Step201:Orderav s The corresponding average value P PAVG2 of data transmission rate control signal is represented, is madea t Represent detection sampling
The smallest peaks of the required pulse for detecting under conditions of it can meet specific bit error rate index of the symbol judgement of judging module 2
Value power;Ordera s = av s/[d c +e R (1−d c )] represent the current pulse peak being calculated in data modulation control module 2
Value power,d c Represent the electric signal of the current variable duty ratio binary system PPM signaling formats for producing of data modulation control module 2
Dutycycle,e R Represent the extinction ratio of electrooptic modulator 2;Ifa s /a t =1, then Step202 is gone to step, otherwise make target duty
Than;IfOr, whereinWith
It is respectively the minimum and maximum dutycycle of two-way atmosphere laser communication system permission, then goes to step Step202, otherwise makes target arteries and veins
Rush peak power;JudgeWhether it is less thana t , if it is,
Then go to step Step202, otherwise data modulation control module 2 withValue produce variable duty ratio two to enter as dutycycle
The electric signal of PPM signaling formats processed, goes to step Step203;
Step202:Data modulation control module 2 still produces variable duty ratio binary system PPM signaling formats by current dutycycle
Electric signal;
Step203:In given timet w Regulation operation of the place to dutycycle terminates.

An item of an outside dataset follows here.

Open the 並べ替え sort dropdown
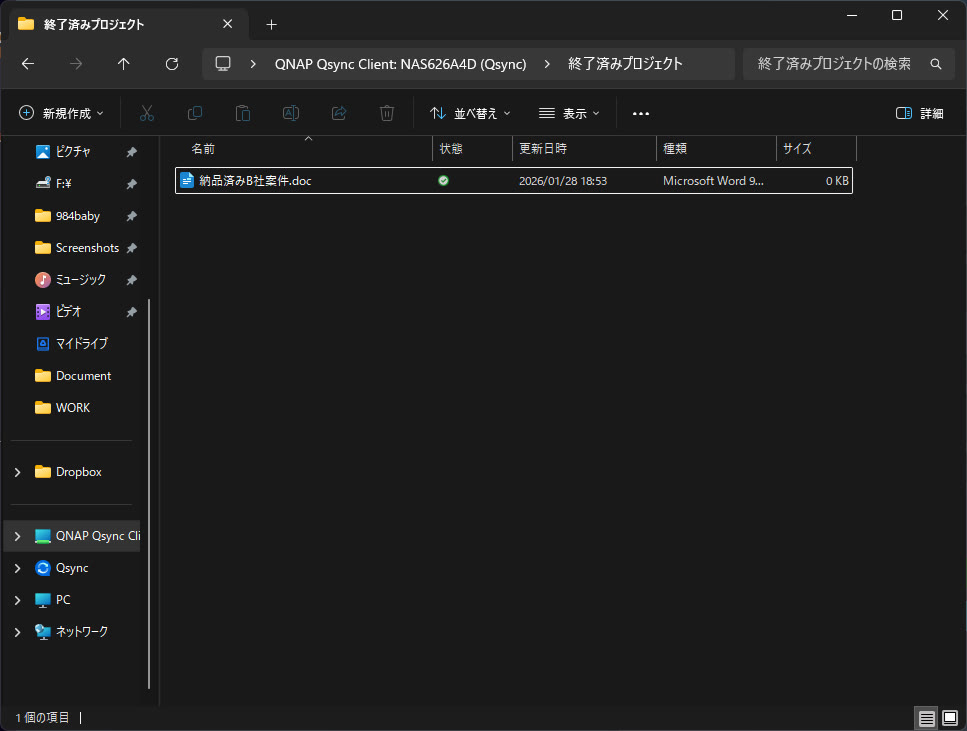Image resolution: width=967 pixels, height=731 pixels. click(x=470, y=114)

Data modulation control module 2 is with time interval Δ t It is the cycle, is repeatedly carried out step Step201 to step
Operation described by Step203, so as to realize the electric signal to variable duty ratio binary system PPM signaling formats according to channel status
Dutycycle Self Adaptive Control, and then reach the purpose of the peak transmitted power for being adaptively adjusted laser pulse.
First laser communication receiving and transmitting terminals and second laser communication receiving and transmitting terminals of two-way atmosphere laser communication system
Structure it is identical with the physical parameter of modules, the error rate index described in step Step101 and step Step201
It is identical.
The positive effect of the present invention is led to using the two-way laser being made up of transmit-receive sharing Single-Mode Fiber Coupling communication terminal equipment
Believe that the instantaneous luminous power of the different transmission directions of link rises and falls with this natural law of good correlation, directly in communication ends
Machine locally obtains instantaneous channel state, and then the dutycycle of control transmitting optical signal accordingly, to adjust the peak value of laser pulse
Transmission power.The inventive method can effectively compensate for laser signal decline caused by atmospheric turbulance, so as to reduce atmospheric turbulance
The probability that caused laser communication link is interrupted, improves the performance of communication system.
Brief description of the drawings
Fig. 1 is that the two-way laser communication system being made up of two identical transmit-receive sharing Single-Mode Fiber Coupling communication terminal equipments is shown
It is intended to.
Specific embodiment
In order that the features and advantages of the present invention become more apparent, the present invention is made into one with reference to specific embodiment
The description of step.
The laser of embodiment 1 selects the distributed feedback laser of 1550nm wave bands, electrooptic modulator to select LiNbO3
Mach-Zehnder modulators, victory SG-EDFA-21dB erbium-doped fiber amplifiers, fiber annular when erbium-doped fiber amplifier is selected
Optical fiber circulator of the device from ThorLabs.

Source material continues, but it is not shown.